Text
——————
Platelet Rich Plasma Treatment of Musculoskeletal Problems
Platelet rich plasma (PRP) is a medical treatment being used for a wide range of musculoskeletal problems. Platelet rich plasma refers to a sample of blood plasma that has as much as eight times more than the normal amount of platelets. This treatment enhances the body’s natural ability to repair itself and is used to improve healing and shorten recovery time from acute and chronic soft tissue and joint injuries.
Many famous athletes — PGA’s Tiger Woods, NBA’s Steph Curry, MLB’s Alex Rodriguez, tennis star Rafael Nadal, and several others — have received PRP for various problems, such as sprained knees and chronic tendon injuries. This treatment technique is relatively new in the field of sports medicine, but has been gaining popularity quickly. Dr. Meyers has extensive experience with PRP as he has been providing this treatment to patients since 2007.
What is Platelet Rich Plasma?
Plasma is the clear portion of the blood in which all the other blood components such as platelets, red blood cells, and white blood cells travel. Platelets are part of the blood that circulate around the body ready to help stop the bleeding should you have a cut, broken bone or injury that bleeds internally. Besides containing clotting factors, the platelets release growth factors and proteins that help start the healing process. PRP contains a concentrated amount of platelets that release potent quantities of these growth factors and proteins to stimulate a robust healing response.
What can I expect after the procedure?
After PRP injection into your joints, there is usually minimal pain. However, with PRP injection into tendon, there is typically moderate pain for the first few days that may require prescription pain medicine. Typically, PRP injections into tendon will require immobilization for a few days after the procedure. Once you return home, you can use ice over the injected area, elevate the leg or arm and limit your activities as much as needed to remain comfortable. You will need to avoid all non-steroidal anti-inflammatory drugs (NSAIDs) such as ibuprofen, naprosyn, Motrin, Advil, Aleve, Celebrex and Mobic as these can block the effect of the platelets.
Improvement after PRP injection does not happen overnight. Growing new tendon and healing tissue take time. Most patients see some improvement at one month. But, full improvement can take 10-12 weeks or longer.
——————
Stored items
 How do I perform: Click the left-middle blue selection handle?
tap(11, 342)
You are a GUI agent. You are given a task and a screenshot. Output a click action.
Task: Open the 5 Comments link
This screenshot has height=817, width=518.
——————
Activity 1
Render this sentence from the text on platelet rich plasma into Spanish: "Improvement after PRP injection does not happen overnight."
Activity 2
Extend the text on platelet rich plasma with the passage that would follow its final sentence.

Answer section 1
La mejoría tras la inyección de PRP no se produce de la noche a la mañana.

Answer section 2
After tendon PRP, you will typically need physical therapy to help regain motion, strength, and function. Dr. Meyers and his physical therapy department have developed specific therapy protocols to optimize recovery after PRP treatment.
Is Platelet Rich Plasma Therapy Safe?
Research and clinical data show that PRP treatments are extremely safe with minimal risk for any adverse reaction or complication. Because the injected platelets are produced from your own body, there is no concern for rejection or disease transmission. There is a small risk of infection from any injection, but this is very rare. PRP does not have the risk of negative side effects that can occur with steroid injections or NSAIDs.
What is the success rate of PRP
Published studies suggest an improvement of 80-85% for many soft tissue injuries. In Dr. Meyers’ experience, PRP for chronic tennis elbow is over 90% successful in resolving pain and being able to return to one’s previous level of function including sports. Similar results can be achieved with patellar tendonitis and other areas of tendon injury. PRP for arthritis has been shown to be more effective for pain and last longer than steroids and viscosupplements such as Synvisc, Euflexxa and Supartz.
Does my insurance pay for PRP?
Unfortunately, even though it is highly effective, PRP is still considered experimental and investigational. Therefore, insurance does not cover this treatment.
What is the cost of PRP?
The cost of PRP treatment is $700 for a single area of injury/joint. Additional injuries/joints can be treated at the same time for as little as $200.